> _Your task_:
Please copy exactly the lines that run from the start of the entries to the line containing "Click the Vaksin", inclusive.

> _Exercise data_:

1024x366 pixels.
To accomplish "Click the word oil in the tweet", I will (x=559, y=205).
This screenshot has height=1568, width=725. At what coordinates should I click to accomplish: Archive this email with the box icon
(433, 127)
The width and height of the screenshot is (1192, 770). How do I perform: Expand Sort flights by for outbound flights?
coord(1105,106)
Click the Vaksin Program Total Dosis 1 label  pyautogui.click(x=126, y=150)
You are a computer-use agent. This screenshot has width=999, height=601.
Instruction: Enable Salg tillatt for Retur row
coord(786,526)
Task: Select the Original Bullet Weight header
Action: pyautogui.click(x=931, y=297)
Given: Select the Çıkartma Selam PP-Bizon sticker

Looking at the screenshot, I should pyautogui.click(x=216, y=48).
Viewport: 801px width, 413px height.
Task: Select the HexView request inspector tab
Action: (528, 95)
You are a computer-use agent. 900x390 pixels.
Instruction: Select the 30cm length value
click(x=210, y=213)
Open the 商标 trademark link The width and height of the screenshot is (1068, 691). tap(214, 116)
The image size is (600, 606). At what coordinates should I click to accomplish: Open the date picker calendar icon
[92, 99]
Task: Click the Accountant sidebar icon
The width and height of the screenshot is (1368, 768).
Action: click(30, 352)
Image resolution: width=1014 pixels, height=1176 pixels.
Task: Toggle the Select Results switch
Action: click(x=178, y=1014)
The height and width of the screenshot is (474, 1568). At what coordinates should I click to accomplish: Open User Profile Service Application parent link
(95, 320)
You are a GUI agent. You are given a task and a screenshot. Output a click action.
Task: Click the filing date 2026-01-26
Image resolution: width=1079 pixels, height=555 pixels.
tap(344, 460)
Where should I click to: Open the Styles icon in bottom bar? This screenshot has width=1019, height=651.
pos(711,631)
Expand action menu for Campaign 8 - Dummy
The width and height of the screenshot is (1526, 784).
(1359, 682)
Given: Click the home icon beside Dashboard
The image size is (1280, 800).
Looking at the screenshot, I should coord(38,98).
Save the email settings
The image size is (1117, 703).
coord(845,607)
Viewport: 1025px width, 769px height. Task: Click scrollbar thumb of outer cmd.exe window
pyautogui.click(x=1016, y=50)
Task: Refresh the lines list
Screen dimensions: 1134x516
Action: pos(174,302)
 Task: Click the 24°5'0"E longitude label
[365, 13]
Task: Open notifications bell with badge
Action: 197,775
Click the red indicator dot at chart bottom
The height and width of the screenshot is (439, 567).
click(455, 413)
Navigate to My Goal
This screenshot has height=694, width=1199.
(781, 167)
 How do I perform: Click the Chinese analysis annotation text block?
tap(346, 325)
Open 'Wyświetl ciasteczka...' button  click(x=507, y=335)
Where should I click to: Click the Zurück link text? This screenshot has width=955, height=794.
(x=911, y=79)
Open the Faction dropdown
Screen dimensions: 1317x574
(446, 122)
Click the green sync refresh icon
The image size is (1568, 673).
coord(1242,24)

> _Written response_:
1024x366 pixels.
To accomplish "Click the word oil in the tweet", I will (x=559, y=205).
This screenshot has height=1568, width=725. At what coordinates should I click to accomplish: Archive this email with the box icon
(433, 127)
The width and height of the screenshot is (1192, 770). How do I perform: Expand Sort flights by for outbound flights?
coord(1105,106)
Click the Vaksin Program Total Dosis 1 label  pyautogui.click(x=126, y=150)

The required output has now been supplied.